*Record set:*
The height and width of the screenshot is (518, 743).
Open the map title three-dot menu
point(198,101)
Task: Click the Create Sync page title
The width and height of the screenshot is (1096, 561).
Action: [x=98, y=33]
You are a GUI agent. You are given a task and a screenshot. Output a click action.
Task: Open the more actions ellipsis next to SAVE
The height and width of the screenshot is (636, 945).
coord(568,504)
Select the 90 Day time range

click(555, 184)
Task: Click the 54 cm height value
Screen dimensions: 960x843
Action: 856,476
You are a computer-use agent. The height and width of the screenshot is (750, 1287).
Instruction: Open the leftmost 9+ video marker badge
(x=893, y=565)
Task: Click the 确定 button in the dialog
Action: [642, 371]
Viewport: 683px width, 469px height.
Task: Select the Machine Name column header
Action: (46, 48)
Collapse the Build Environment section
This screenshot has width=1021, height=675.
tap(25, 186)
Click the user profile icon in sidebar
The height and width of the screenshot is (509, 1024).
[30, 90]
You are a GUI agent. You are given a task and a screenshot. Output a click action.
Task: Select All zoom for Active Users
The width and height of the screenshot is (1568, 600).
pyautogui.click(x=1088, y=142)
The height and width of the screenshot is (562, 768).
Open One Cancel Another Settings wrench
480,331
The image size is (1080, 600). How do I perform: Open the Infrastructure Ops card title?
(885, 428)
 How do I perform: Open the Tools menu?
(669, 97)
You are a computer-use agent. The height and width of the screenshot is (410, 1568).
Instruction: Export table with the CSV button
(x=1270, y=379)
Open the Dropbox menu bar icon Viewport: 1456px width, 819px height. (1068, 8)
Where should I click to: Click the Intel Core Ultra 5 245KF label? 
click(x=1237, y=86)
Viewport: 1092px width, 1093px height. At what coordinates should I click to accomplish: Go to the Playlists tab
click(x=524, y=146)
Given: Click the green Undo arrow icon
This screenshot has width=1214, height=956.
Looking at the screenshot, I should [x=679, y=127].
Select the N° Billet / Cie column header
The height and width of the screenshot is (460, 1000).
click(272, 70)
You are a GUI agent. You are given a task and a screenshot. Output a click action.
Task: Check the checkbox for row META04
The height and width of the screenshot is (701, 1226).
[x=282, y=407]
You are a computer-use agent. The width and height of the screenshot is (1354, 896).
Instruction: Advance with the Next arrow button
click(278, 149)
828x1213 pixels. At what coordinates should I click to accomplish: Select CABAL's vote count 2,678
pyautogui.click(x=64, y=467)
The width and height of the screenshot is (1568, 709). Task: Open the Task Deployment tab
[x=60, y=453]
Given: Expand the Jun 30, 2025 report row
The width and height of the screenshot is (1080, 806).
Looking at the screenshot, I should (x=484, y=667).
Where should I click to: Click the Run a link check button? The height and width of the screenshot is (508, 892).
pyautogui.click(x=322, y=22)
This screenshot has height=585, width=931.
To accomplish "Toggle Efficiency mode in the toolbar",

*Activity:*
Return the data in full, with each line kept exactly as it is.

*Result of the exercise:*
The height and width of the screenshot is (518, 743).
Open the map title three-dot menu
point(198,101)
Task: Click the Create Sync page title
The width and height of the screenshot is (1096, 561).
Action: [x=98, y=33]
You are a GUI agent. You are given a task and a screenshot. Output a click action.
Task: Open the more actions ellipsis next to SAVE
The height and width of the screenshot is (636, 945).
coord(568,504)
Select the 90 Day time range

click(555, 184)
Task: Click the 54 cm height value
Screen dimensions: 960x843
Action: 856,476
You are a computer-use agent. The height and width of the screenshot is (750, 1287).
Instruction: Open the leftmost 9+ video marker badge
(x=893, y=565)
Task: Click the 确定 button in the dialog
Action: [642, 371]
Viewport: 683px width, 469px height.
Task: Select the Machine Name column header
Action: (46, 48)
Collapse the Build Environment section
This screenshot has width=1021, height=675.
tap(25, 186)
Click the user profile icon in sidebar
The height and width of the screenshot is (509, 1024).
[30, 90]
You are a GUI agent. You are given a task and a screenshot. Output a click action.
Task: Select All zoom for Active Users
The width and height of the screenshot is (1568, 600).
pyautogui.click(x=1088, y=142)
The height and width of the screenshot is (562, 768).
Open One Cancel Another Settings wrench
480,331
The image size is (1080, 600). How do I perform: Open the Infrastructure Ops card title?
(885, 428)
 How do I perform: Open the Tools menu?
(669, 97)
You are a computer-use agent. The height and width of the screenshot is (410, 1568).
Instruction: Export table with the CSV button
(x=1270, y=379)
Open the Dropbox menu bar icon Viewport: 1456px width, 819px height. (1068, 8)
Where should I click to: Click the Intel Core Ultra 5 245KF label? 
click(x=1237, y=86)
Viewport: 1092px width, 1093px height. At what coordinates should I click to accomplish: Go to the Playlists tab
click(x=524, y=146)
Given: Click the green Undo arrow icon
This screenshot has width=1214, height=956.
Looking at the screenshot, I should [x=679, y=127].
Select the N° Billet / Cie column header
The height and width of the screenshot is (460, 1000).
click(272, 70)
You are a GUI agent. You are given a task and a screenshot. Output a click action.
Task: Check the checkbox for row META04
The height and width of the screenshot is (701, 1226).
[x=282, y=407]
You are a computer-use agent. The width and height of the screenshot is (1354, 896).
Instruction: Advance with the Next arrow button
click(278, 149)
828x1213 pixels. At what coordinates should I click to accomplish: Select CABAL's vote count 2,678
pyautogui.click(x=64, y=467)
The width and height of the screenshot is (1568, 709). Task: Open the Task Deployment tab
[x=60, y=453]
Given: Expand the Jun 30, 2025 report row
The width and height of the screenshot is (1080, 806).
Looking at the screenshot, I should (x=484, y=667).
Where should I click to: Click the Run a link check button? The height and width of the screenshot is (508, 892).
pyautogui.click(x=322, y=22)
This screenshot has height=585, width=931.
To accomplish "Toggle Efficiency mode in the toolbar",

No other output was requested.